- _EXERCISE_
Give back nothing but the number of lines in these entries that contain the word "value".

- _MATERIAL PROVIDED_
------
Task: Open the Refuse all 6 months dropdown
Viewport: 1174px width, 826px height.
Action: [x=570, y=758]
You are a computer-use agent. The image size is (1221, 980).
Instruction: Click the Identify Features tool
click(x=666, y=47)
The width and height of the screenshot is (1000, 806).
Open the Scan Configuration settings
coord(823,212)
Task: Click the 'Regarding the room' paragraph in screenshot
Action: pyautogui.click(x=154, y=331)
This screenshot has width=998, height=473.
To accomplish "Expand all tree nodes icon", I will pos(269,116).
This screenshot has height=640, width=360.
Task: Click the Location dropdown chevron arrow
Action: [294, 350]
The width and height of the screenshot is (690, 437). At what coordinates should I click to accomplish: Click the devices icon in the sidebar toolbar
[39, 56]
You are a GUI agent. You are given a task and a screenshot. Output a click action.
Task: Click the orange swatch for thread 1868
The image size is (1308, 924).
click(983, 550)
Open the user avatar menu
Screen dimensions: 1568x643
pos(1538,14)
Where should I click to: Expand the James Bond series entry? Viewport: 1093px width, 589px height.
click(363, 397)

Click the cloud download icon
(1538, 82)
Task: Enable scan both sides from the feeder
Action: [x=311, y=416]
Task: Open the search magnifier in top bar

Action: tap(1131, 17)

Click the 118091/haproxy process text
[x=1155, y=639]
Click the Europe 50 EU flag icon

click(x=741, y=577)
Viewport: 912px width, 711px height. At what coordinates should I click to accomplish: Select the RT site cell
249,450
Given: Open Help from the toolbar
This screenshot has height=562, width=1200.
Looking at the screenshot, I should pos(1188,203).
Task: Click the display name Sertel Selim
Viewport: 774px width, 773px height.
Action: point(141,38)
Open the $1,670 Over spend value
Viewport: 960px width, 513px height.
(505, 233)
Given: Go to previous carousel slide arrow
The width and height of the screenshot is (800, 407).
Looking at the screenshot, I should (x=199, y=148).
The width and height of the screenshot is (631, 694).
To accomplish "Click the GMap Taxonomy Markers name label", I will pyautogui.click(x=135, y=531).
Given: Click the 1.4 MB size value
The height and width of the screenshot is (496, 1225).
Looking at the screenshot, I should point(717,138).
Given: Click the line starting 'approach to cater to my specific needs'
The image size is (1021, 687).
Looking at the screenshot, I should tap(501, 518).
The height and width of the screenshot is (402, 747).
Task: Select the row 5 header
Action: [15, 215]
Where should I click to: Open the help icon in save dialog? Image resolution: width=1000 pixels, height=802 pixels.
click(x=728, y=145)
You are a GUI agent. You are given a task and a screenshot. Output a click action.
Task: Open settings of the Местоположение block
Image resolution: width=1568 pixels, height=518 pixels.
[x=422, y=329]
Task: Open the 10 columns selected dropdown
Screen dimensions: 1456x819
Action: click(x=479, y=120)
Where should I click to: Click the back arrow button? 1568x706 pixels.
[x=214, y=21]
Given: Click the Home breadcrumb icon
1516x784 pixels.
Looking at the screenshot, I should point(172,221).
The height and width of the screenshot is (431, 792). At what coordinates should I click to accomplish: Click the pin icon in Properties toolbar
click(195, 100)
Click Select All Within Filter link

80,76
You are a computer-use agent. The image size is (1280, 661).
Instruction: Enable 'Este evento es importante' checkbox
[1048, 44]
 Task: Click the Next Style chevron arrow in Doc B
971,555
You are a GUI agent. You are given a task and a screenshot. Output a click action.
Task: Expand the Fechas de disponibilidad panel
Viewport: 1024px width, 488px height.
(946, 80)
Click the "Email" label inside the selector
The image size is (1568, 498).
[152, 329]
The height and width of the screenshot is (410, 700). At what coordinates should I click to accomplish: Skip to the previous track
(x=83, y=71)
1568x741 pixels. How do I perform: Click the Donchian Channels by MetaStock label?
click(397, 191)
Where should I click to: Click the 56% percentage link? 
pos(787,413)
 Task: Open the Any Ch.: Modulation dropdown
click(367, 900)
------
- _REPLY TO THE TASK_
2